● DATA FOR PROCESSING:
______________________________
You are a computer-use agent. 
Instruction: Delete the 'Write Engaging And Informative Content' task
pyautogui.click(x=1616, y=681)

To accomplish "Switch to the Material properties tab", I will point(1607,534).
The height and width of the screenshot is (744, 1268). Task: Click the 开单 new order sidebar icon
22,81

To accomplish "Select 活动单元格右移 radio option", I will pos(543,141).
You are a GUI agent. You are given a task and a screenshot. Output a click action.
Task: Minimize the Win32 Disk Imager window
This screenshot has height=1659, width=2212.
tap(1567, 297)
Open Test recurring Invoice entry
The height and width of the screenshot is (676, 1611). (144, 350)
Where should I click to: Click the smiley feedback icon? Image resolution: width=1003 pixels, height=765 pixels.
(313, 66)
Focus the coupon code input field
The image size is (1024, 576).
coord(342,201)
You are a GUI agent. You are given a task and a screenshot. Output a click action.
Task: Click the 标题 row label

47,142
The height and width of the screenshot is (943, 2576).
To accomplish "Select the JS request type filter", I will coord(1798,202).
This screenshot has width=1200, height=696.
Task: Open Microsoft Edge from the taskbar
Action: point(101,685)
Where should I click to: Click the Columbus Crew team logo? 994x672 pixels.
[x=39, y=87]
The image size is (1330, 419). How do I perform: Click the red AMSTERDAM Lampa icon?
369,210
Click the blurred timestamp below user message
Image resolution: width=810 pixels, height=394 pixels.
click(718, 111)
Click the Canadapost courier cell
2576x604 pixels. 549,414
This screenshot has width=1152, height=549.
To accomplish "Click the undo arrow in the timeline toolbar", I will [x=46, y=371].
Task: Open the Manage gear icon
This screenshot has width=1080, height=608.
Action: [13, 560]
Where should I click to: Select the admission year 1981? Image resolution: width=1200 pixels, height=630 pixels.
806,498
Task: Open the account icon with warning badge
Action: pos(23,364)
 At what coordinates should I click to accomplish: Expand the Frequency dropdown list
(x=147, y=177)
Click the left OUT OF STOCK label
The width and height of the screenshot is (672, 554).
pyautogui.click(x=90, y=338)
______________________________
● GIVEN REQUEST: How many lines of the records contain the string "point" in exactly that case? Give only the number.

● RESULT BELOW: 2